We expect to receive comparable results regarding the named main and secondary outcomes, both in the SG as well as in the QG. According to this assumption, we want to show the noninferiority of a Quantra-based hemotherapy algorithm compared to the ROTEM and Multiplate system.

This study is approved by the local ethical committee (ID: 42/19) and was started in September 2019. Results will be published soon after completion.

Discussion

This is the first prospective interventional study comparing the Quantra system with the ROTEM and Multiplate system regarding blood loss in 24 hours after implementing an adapted coagulation algorithm for cardiac surgical patients. Huffmeyer et al [5] showed a significant correlation between the Quantra system and the ROTEM and Multiplate system with respect to clot stiffness and fibrinogen contribution [5].

The focus of our study is whether a Quantra-based hemotherapy algorithm is noninferior to the ROTEM and Multiplate-based algorithm we already use in our clinical routine.

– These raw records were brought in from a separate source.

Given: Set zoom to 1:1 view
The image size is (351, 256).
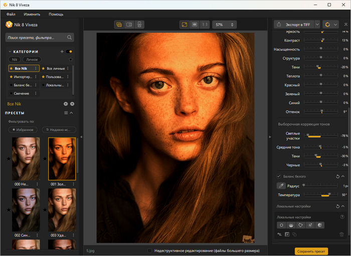Looking at the screenshot, I should click(x=205, y=24).
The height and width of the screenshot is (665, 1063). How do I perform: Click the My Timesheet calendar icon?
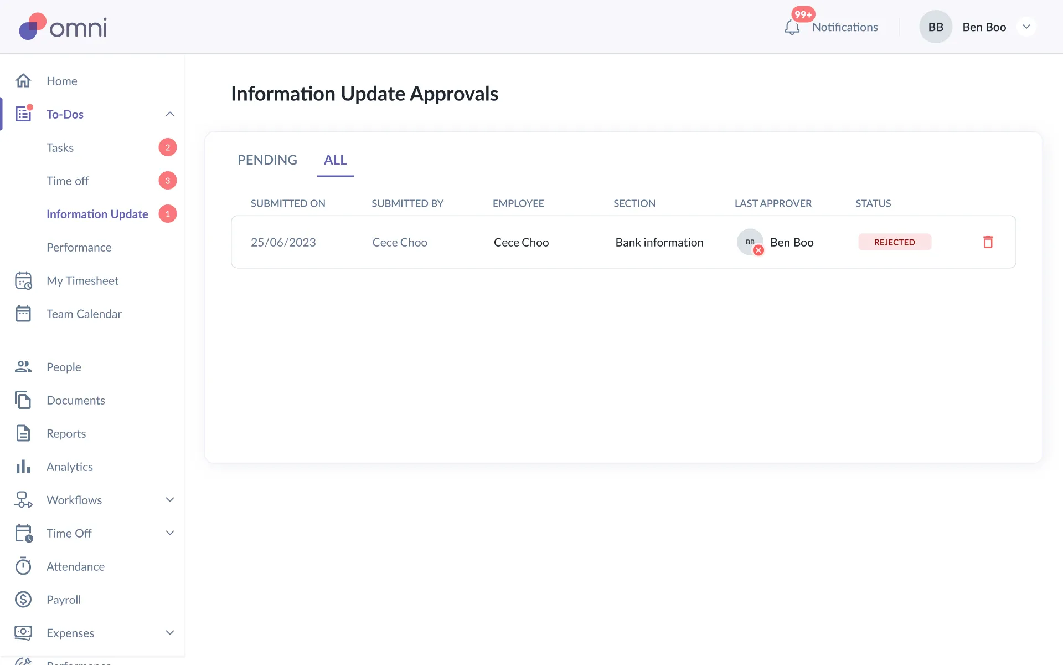pos(23,280)
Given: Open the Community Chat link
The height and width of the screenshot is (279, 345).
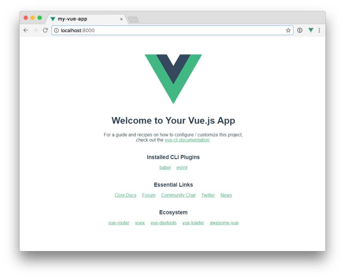Looking at the screenshot, I should tap(178, 195).
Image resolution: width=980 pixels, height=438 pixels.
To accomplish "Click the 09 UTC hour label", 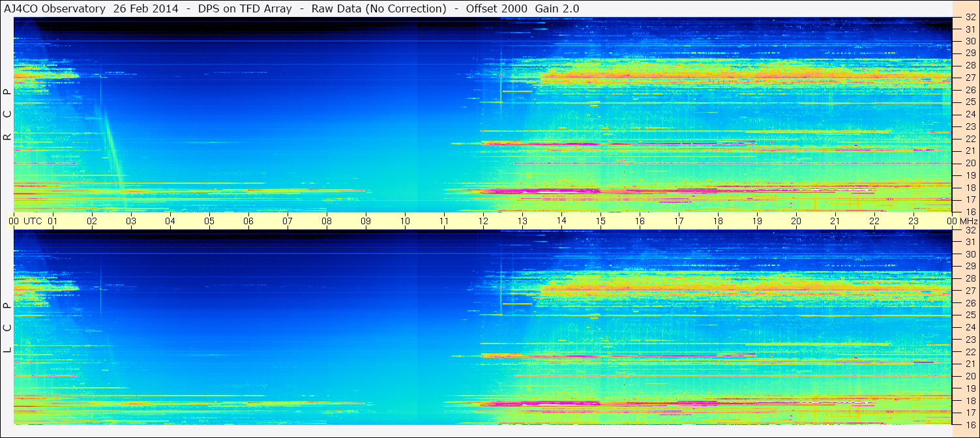I will [x=366, y=221].
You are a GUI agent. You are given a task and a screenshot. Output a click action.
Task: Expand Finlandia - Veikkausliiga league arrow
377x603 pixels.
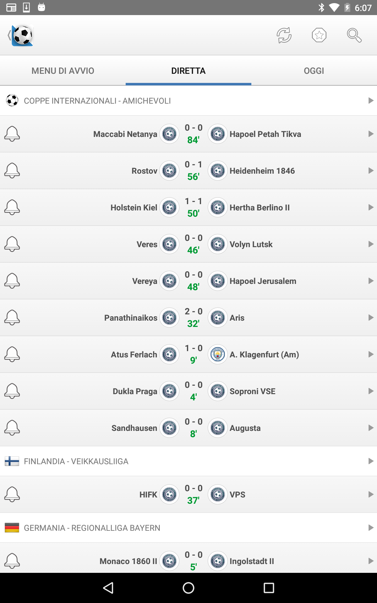(371, 461)
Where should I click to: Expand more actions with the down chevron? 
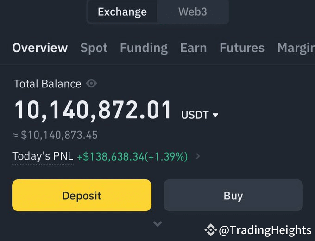(x=158, y=224)
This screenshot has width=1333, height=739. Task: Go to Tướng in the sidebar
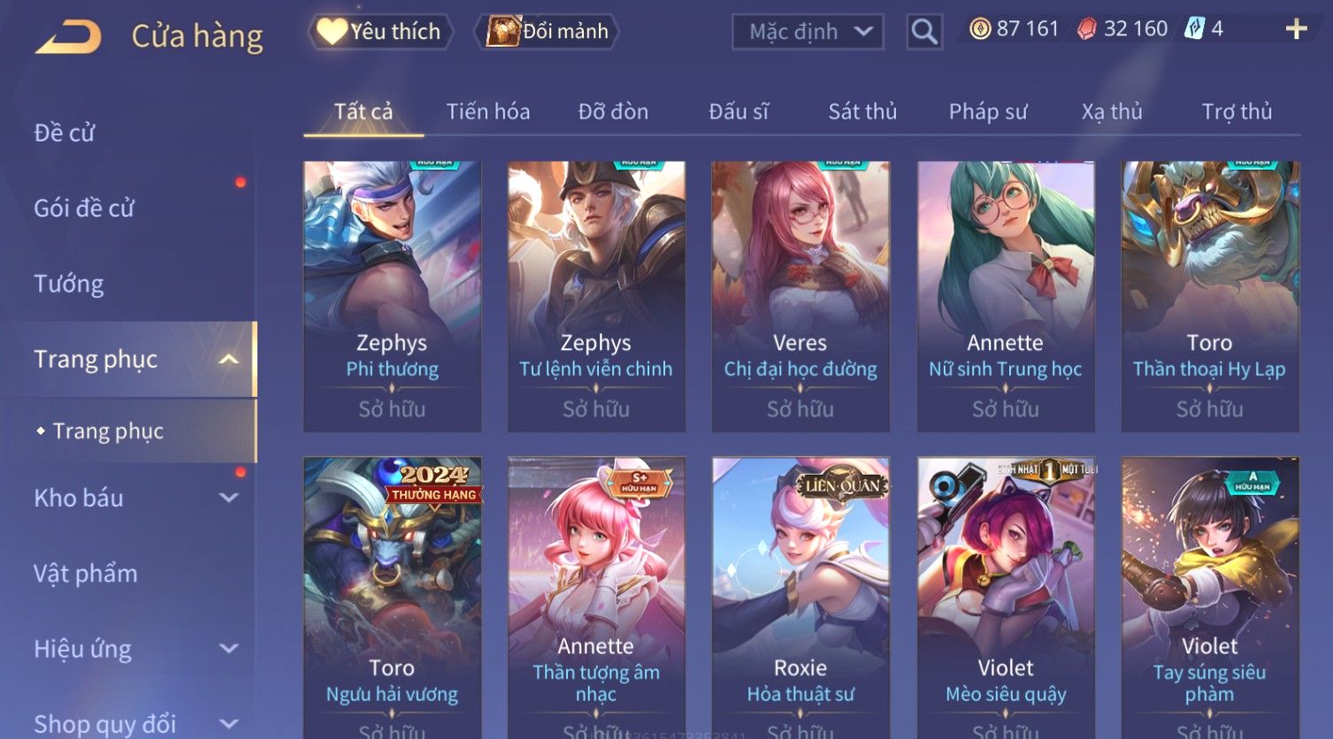click(69, 284)
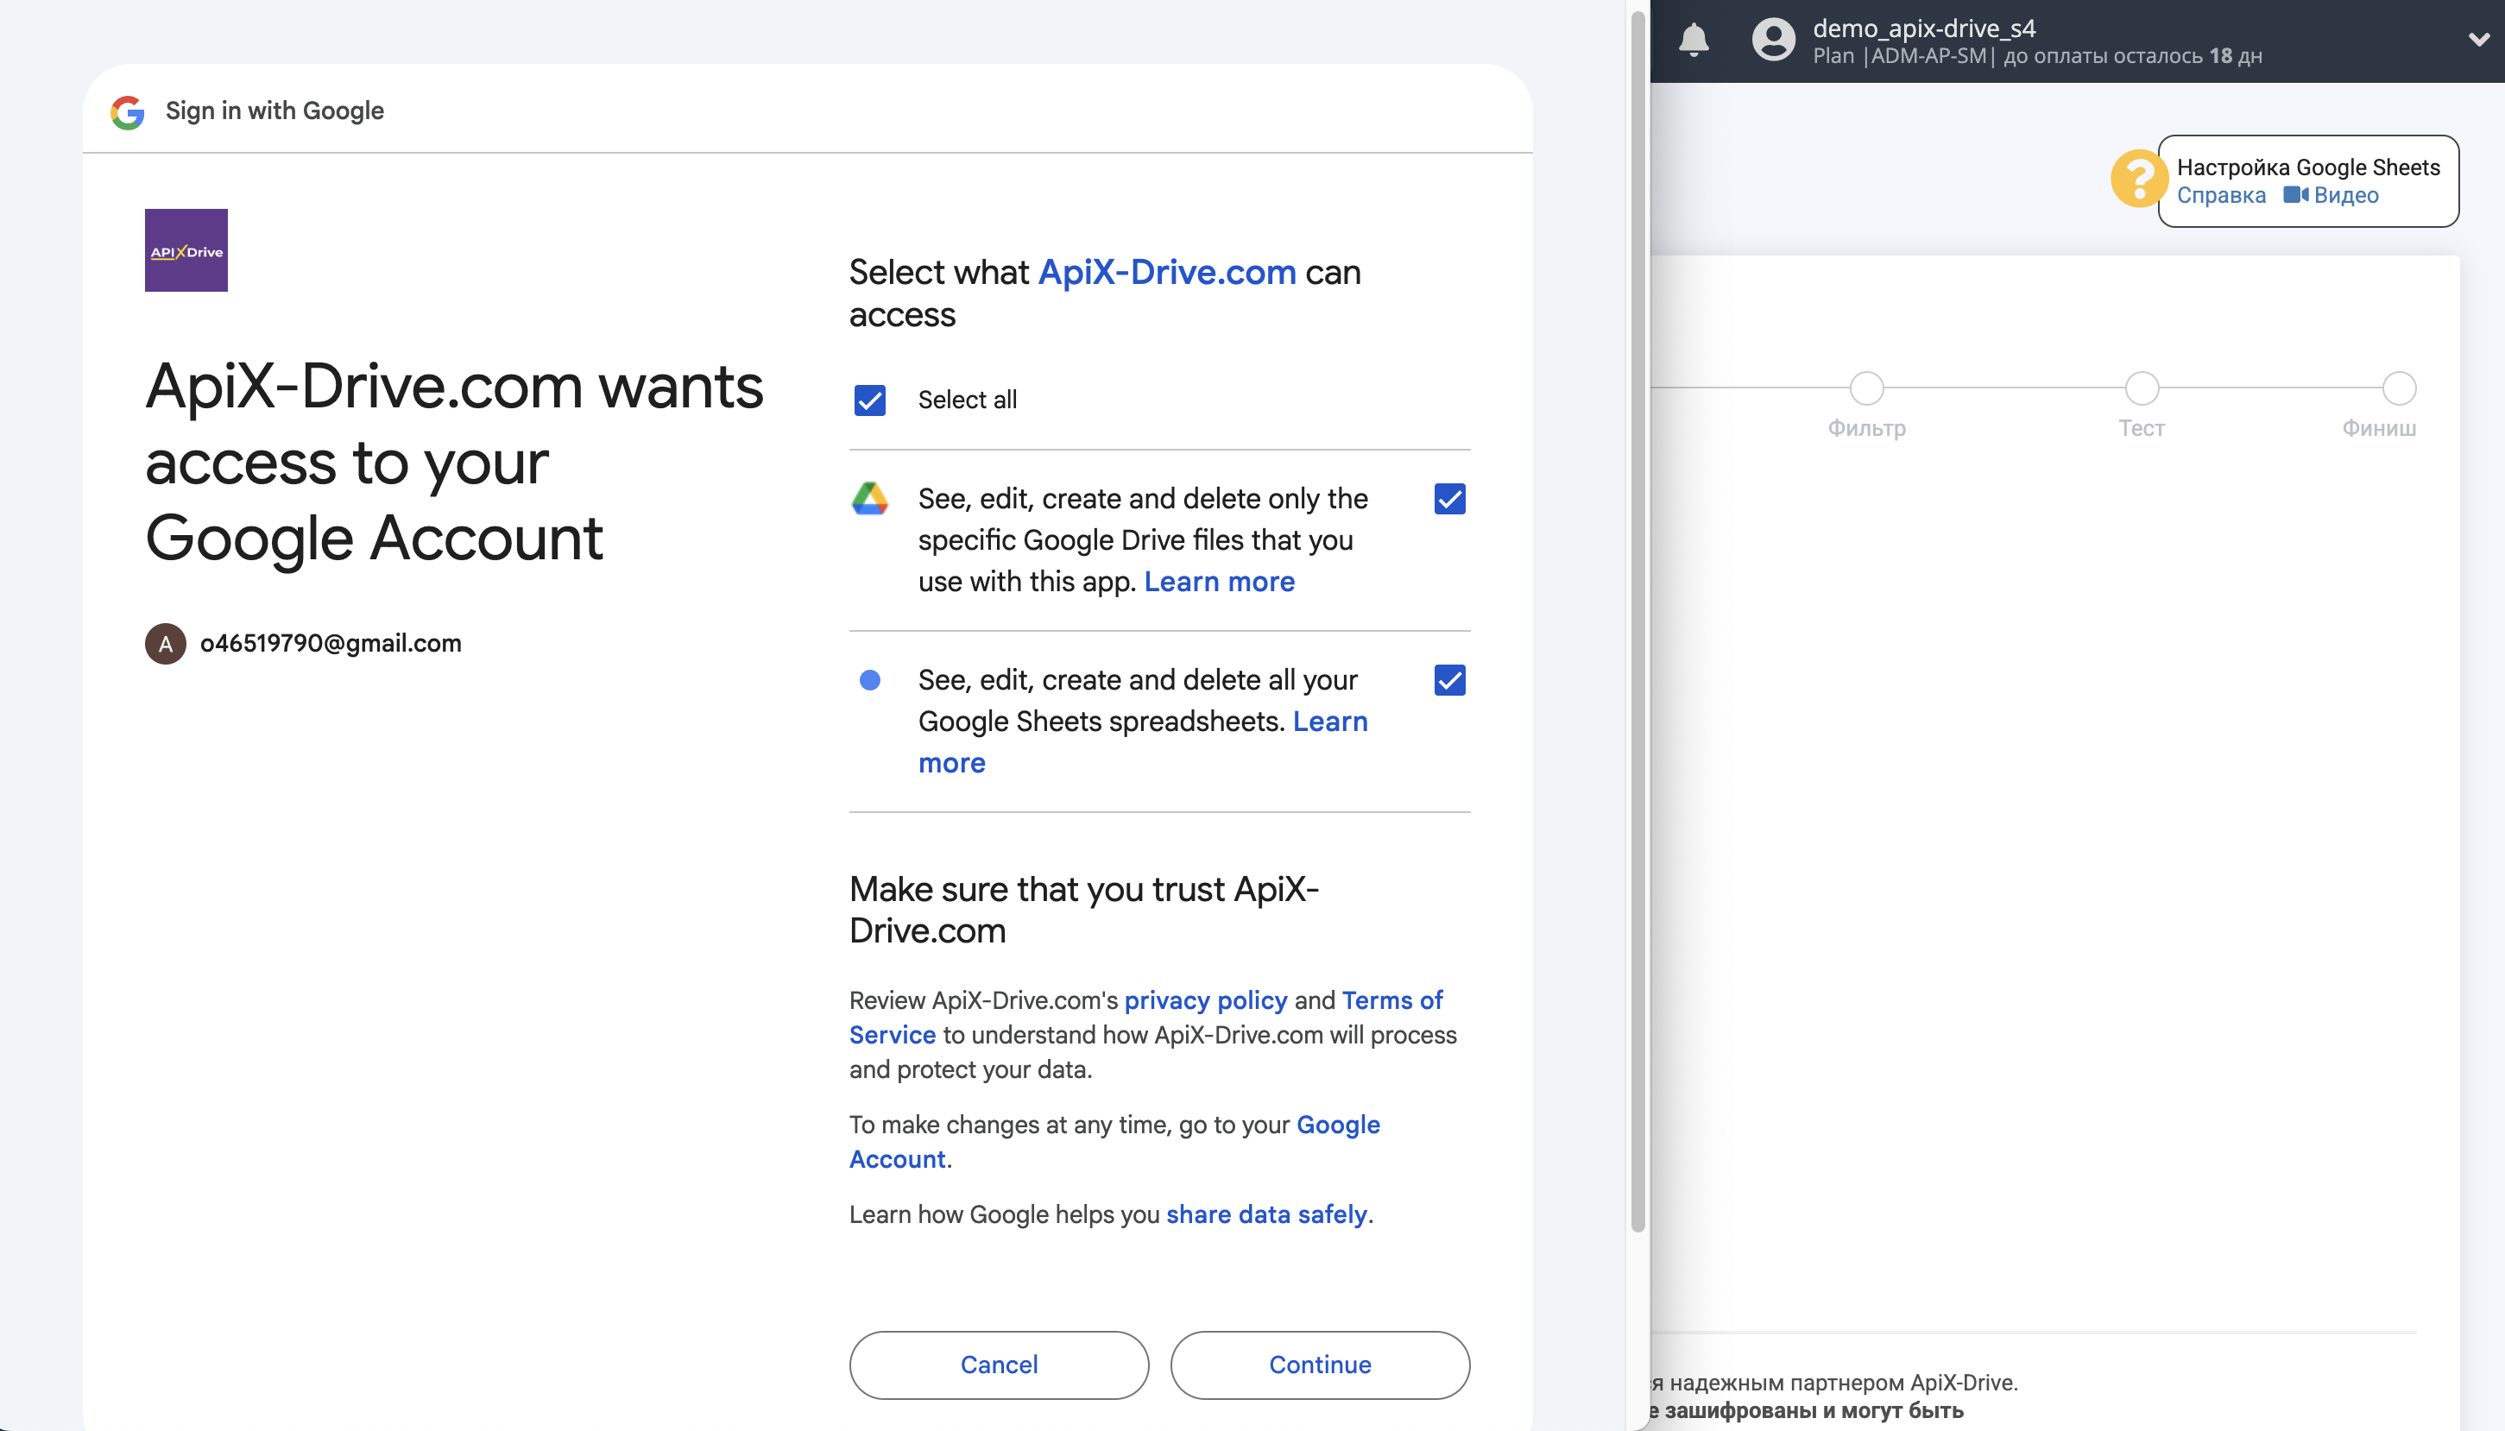Screen dimensions: 2505x1431
Task: Expand the account menu with the top-right chevron
Action: [x=2480, y=38]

There are some aspects of the Quantra system that could prove beneficial. First, there is no need for pipetting reagents to the full blood sample. Accordingly, we expect less erroneous measurements due to inaccurate pipetting.

Both the accuracy of the results and the time until results are available correlate with the skills of the investigator. We expect the Quantra system to be easy to use and interpret. There will be no extensive training required.

Second, the Quantra Analyzer is a closed system, which minimizes the probability of contamination. In comparison, the ROTEM and Multiplate is an open system and possibly more sensitive to contamination.